When I said epoll/kqueue doesn't affect the accept rate, I was replying back to a specific request of writing a program to just accept/reply/shutdown. In this case you are passing one fd to the poller which won't matter much what poller you are using.

My original comment is that you are measuring the wrong thing and it's not against hellepoll. requests / sec can be much higher than reply / sec because they get buffered waiting for you to accept them. Once accepted, then a request is counted. What matters though, especially to the http client is how long it takes to serve the connection from start to finish, hence reply rate.

fyi, you can use libev for poller portability.

You can experiment with this command and look at the reply rate.

httperf --num-conns=10000000 -vv --num-calls=1 --port=<your_port>

1 comments

1) yes I've used libevent and libev and others in the past

2) ab does wait for the requests to complete before sending the next

3) you really are flat wrong when you don't make a distinction between mode switching and context switching

4) conclusion: with a name like yours, you must be trolling

I didn't say there is no distinction. I said system calls that require disk io, or network io, or triggers locking/sleeping requires a context switch. Calls like read/write/accept triggers context switches (which starts with a mode switch). The switch is required for the kernel to execute the system calls and operate on it's own data structures. Only the kernel can alter mbufs in this case.

Go read your OS book.

I am not trolling. you just lack experience and this sounds new to you.

Thank you for making me challenge my assumptions and memory.

I've asked around a bit and am fairly sure of my facts again, and my understanding is:

* kernel mode is cheaper than ever to reach; SYSCALL/SYSENTER etc so its not even an interrupt and there are no hardware threads or anything involved

* in kernel mode, the thread can get straight at the buffer and the locks that protect it; there is nothing that we'd call a 'context switch' in there

* being as this seems to be what is meant by monolithic kernel, surely its the same on freebsd too?

I totally agree that SYSCALL/SYSENTER/SYSRET are very cheap to execute. But these instructions only takes care of the ring switch and are not executed alone.

When you make a system call, a trap is issued that causes the hardware switch to kernel mode.

The hardware pushes onto the per-process kernel stack the pc, status word, and the kernel code takes care of saving the registers, esp, etc.. this is called a task context switch. Context switching between processes is much more expensive but task context switching is still considered a context switch.

When you are making a system call, it's still much more expensive then most of the work you are doing in your program hellepoll and hence it's your bottleneck. This is why you don't see your process's CPU at 100%.

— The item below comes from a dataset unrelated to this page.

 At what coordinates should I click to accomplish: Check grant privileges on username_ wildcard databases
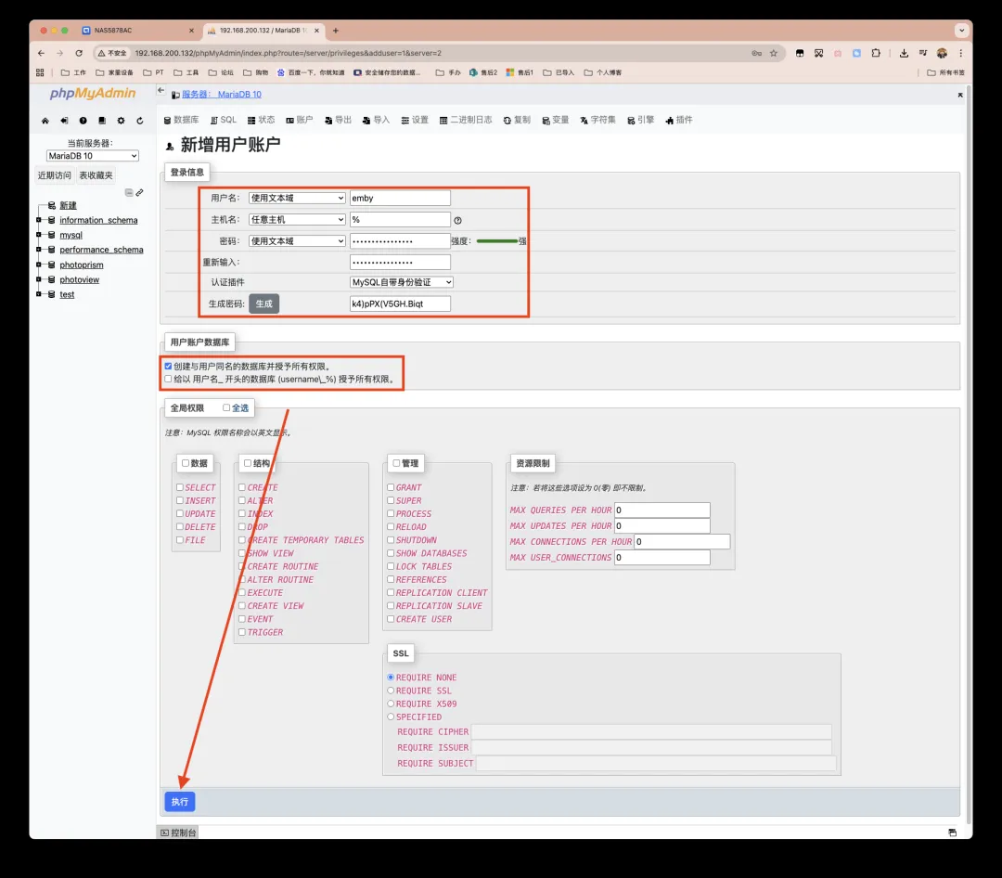click(x=168, y=379)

On a related note, whenever you have a program doing a lot of network IO, you are essentially causing a lot of process context switches because each time you get data on the wire you cause a context switch because the kernel needs to handle this hardware interrupt.

So we only disagree in edge-case terminology. I think your trying to worm out of your missclassification, but no worries.

Yes, to get these numbers i have had to minimise syscalls. Thats the advantage of hellepoll. I wrote the http server just to release it, as before it was an rtmp server but it was commercial and couldn't be released. That had write buffers usr side too which helped even more.

And i understand what ab and httperf test, and yes i am counting served pages.

Finally, i spend a lot pf time staring at linux perf reports and timecharts.